O cristianismo aos poucos tornou-se a religião oficial do Império. Aos poucos os bispos foram se tornando príncipes, com suas roupagens e palácios, e, em certos casos, até mesmo administradores políticos e governadores de Estados, com seus exércitos, distanciando-se sempre mais do modelo de Jesus Cristo e do modelo dos Apóstolos. Havia, consequentemente, muitas vantagens. Ser cristão não oferecia mais perigos. E o catecumenato foi se extinguindo. Lá pelo século V, tinha praticamente desaparecido. E multidões iam ingressando na Igreja. Vivemos o nosso modo de ser cristão em decorrência deste fato até nossos dias. Não só fomos perdendo a qualidade de sermos fermento, sal e luz, mas, muito pior, como cristãos católicos somos motivos de escândalos e de páginas vergonhosas na nossa história. Fomos perdendo significado e deixando de ser admirados, como acontecia com as primeiras comunidades cristãs. E foram acontecendo fatos que, analisados em nossos dias, nos causam escândalo. Vejamos: os impérios católicos foram se expandindo, tomando terras, continentes com a cruz e a espada; povos nativos foram sendo sacrificados, negros foram sendo escravizados. Convenhamos: a atual situação da África deve-se ao comportamento das nações conquistadoras e colonizadoras, sempre cristãs (católicas ou protestantes). No Brasil, com destaque para a Amazônia, atualmente avançam o agronegócio, o desmatamento, as queimadas, a poluição do solo, das águas e do ar, a concentração da terra até mesmo mediante a contratação de pistoleiros, matando, e até, muitas vezes, colocando o nome de alguma santa na porteira da fazenda. Ainda como católicos não profetizamos contra um sistema neoliberal que provoca a falência da sociedade e aumentamos o número de famintos, de doentes, de mortos prematuramente. Promovemos guerras e, para alimentá-las, fabricamos armas as mais sofisticadas e mortíferas. É bom lembrar que grande parte das minas que aleijam e matam em Angola são fabricadas num país marcadamente católico como é o Brasil. E poderia continuar engrossando esta lista de vítimas de um cristianismo sem compromisso.
É urgente mudar
E agora? Faz-se urgente nos vestirmos de coragem para darmos uma virada na história. E o tempo está mais uma vez propício para nós, católicos, que vivemos na América Latina. O Espírito nos vem falando com insistência, como recentemente nos falou em Aparecida. O episcopado latino-americano e caribenho mostrou-se preocupado com este tema da Iniciação Cristã e deixou-nos ricos ensinamentos.

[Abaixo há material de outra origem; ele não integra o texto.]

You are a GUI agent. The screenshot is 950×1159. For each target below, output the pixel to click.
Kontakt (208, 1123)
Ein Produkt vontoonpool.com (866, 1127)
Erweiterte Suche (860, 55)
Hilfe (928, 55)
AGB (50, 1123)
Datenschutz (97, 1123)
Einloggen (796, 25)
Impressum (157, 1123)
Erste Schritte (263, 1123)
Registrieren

Tenhamos presente que estamos sendo convocados para uma Permanente Missão Continental. Não mais apenas periódicas Santas Missões Populares, por sinal muito valiosas; nem somente a celebração do mês missionário com sua oferta; nem mesmo tão somente com o envio de alguns missionários para regiões mais necessitadas; e muito menos restringindo a visão missionária à responsabilidade de algumas congregações religiosas. Aliás, desde o Vaticano II com a definição de Igreja como "Povo de Deus", participantes do munus profético, sacerdotal e servidor de Cristo recebemos o recado de sermos uma Igreja toda e sempre missionária. Infelizmente pouco caminhamos. E pensar que já se passaram mais de 50 anos desde que o Espírito falou de maneira tão forte!
E nem se trata somente de uma missão para que aumente o número de batizados e que frequente a missa dominical ou que batize seus filhos e contribua com o dízimo. Tudo isto será consequência de uma missão que tenha por base uma séria iniciação cristã que de fato eduque para a vivência da fé. Iniciação que deve atingir todas as pessoas de todas as idades.

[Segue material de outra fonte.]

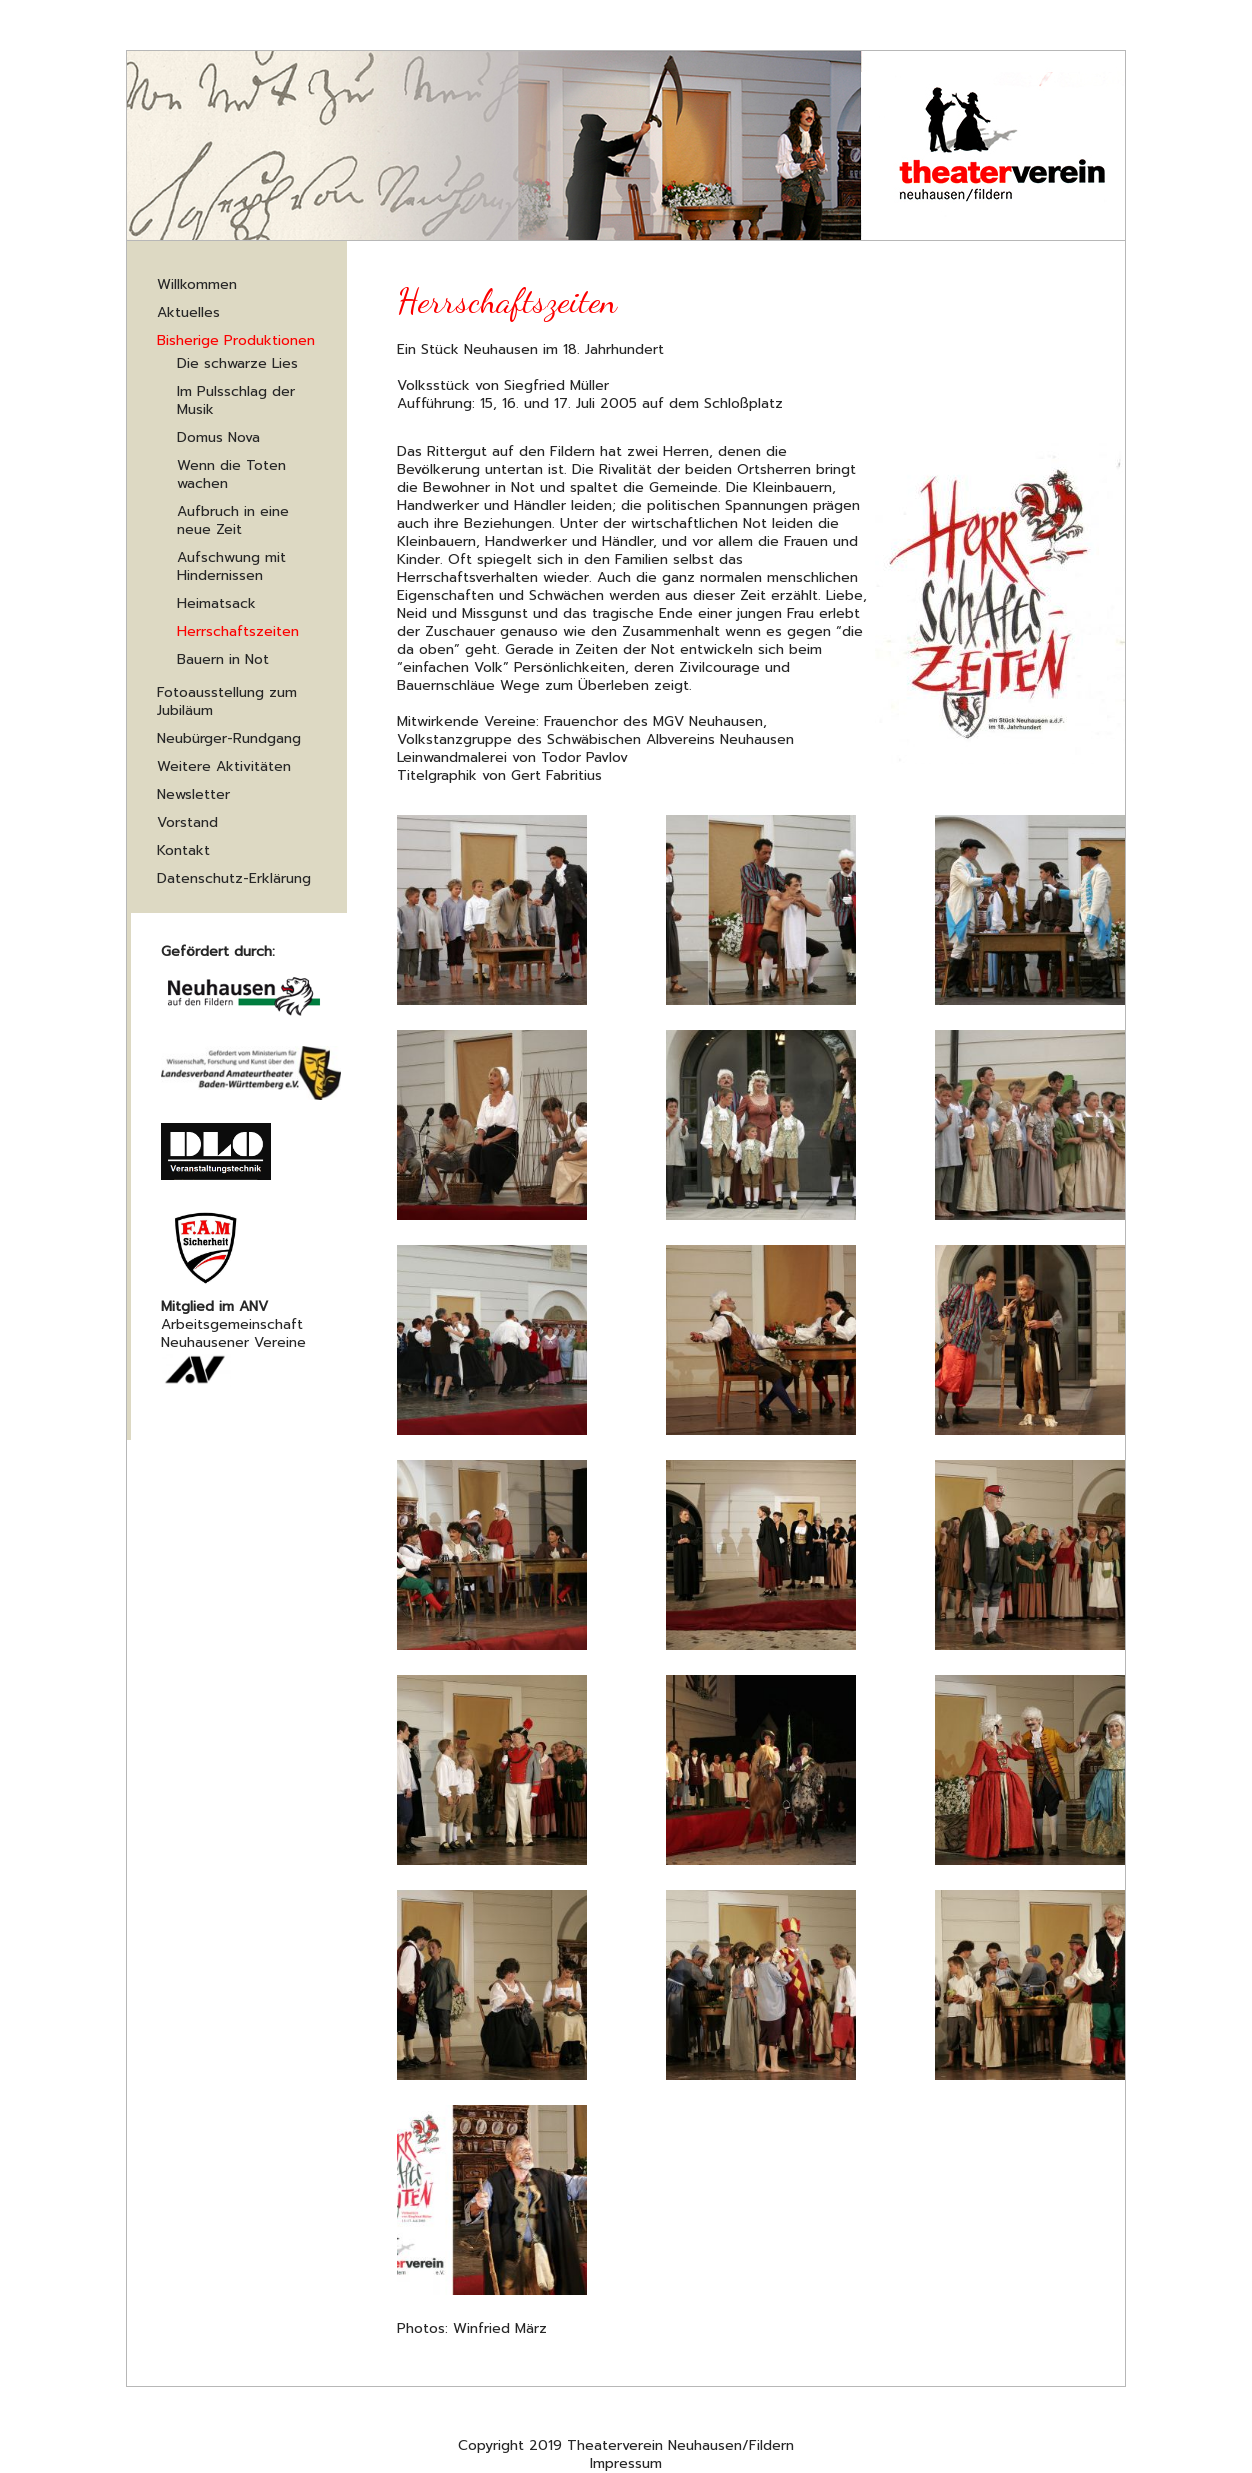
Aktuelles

Aparecida começa a tratar do tema da iniciação cristã vendo brevemente o que acontece com os católicos na América Latina e Caribe: "são muitos os cristãos que não participam da Eucaristia dominical nem recebem com regularidade os sacramentos nem se inserem ativamente na comunidade eclesial...

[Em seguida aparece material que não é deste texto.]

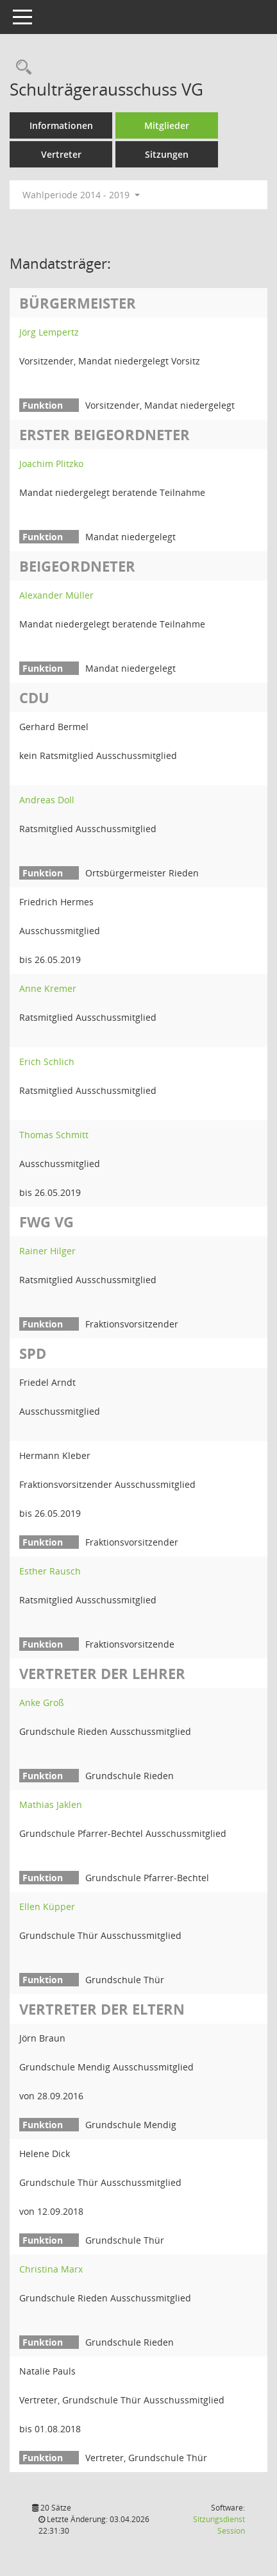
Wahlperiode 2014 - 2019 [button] (81, 195)
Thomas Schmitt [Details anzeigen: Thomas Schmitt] (53, 1135)
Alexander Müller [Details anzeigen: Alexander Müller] (56, 595)
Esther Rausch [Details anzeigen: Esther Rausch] (50, 1571)
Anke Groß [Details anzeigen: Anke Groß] (41, 1702)
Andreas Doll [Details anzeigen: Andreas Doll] (46, 800)
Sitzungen (167, 154)
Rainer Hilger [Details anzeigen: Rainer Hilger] (47, 1251)
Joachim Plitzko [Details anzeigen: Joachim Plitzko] (51, 463)
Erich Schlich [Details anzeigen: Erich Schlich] (46, 1061)
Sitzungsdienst (219, 2525)
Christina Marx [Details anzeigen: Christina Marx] (51, 2269)
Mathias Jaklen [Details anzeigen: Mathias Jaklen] (50, 1804)
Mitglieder (166, 125)
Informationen (61, 125)
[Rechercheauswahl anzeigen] (20, 67)
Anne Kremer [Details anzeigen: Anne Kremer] (47, 988)
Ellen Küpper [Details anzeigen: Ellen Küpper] (47, 1906)
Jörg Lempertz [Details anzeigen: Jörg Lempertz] (49, 332)
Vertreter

Temos alta porcentagem de católicos sem a consciência de sua missão de ser sal e fermento no mundo, com identidade cristã fraca e vulnerável" (DA 286).
Logo mais adiante julgar a realidade como um grande desafio que questiona a fundo a maneira como estamos educando na fé e como estamos alimentando a experiência cristã (DA 287).
E adianta uma convocação para mudar. É o agir: desafio que devemos encarar com decisão, coragem e criatividade, visto que em muitas partes a iniciação cristã tem sido pobre ou fragmentada... "Impõe-se a tarefa irrenunciável de oferecer modalidade de iniciação cristã, que além de marcar o quê, também dê elementos para o quem, e como e onde se realiza" (DA 287).
É a forma de assumir o desafio de uma nova evangelização para a qual já fomos muitas vezes convocados. Voltemos um pouco mais para a nossa história para que melhor entendamos a situação atual. A partir do século IV, com as "conversões" em massa, o catecumenato se reduziu ao tempo da Quaresma, quando se administrava aos convertidos uma catequese básica. Aparece então um fato novo: cresce o número de crianças ao batismo e diminui o número de adultos. Este fato novo explica a substituição da instrução pelo rito. A razão é o surgimento de uma determinada teologia do pecado original, que induzia a batizar as crianças o quanto antes.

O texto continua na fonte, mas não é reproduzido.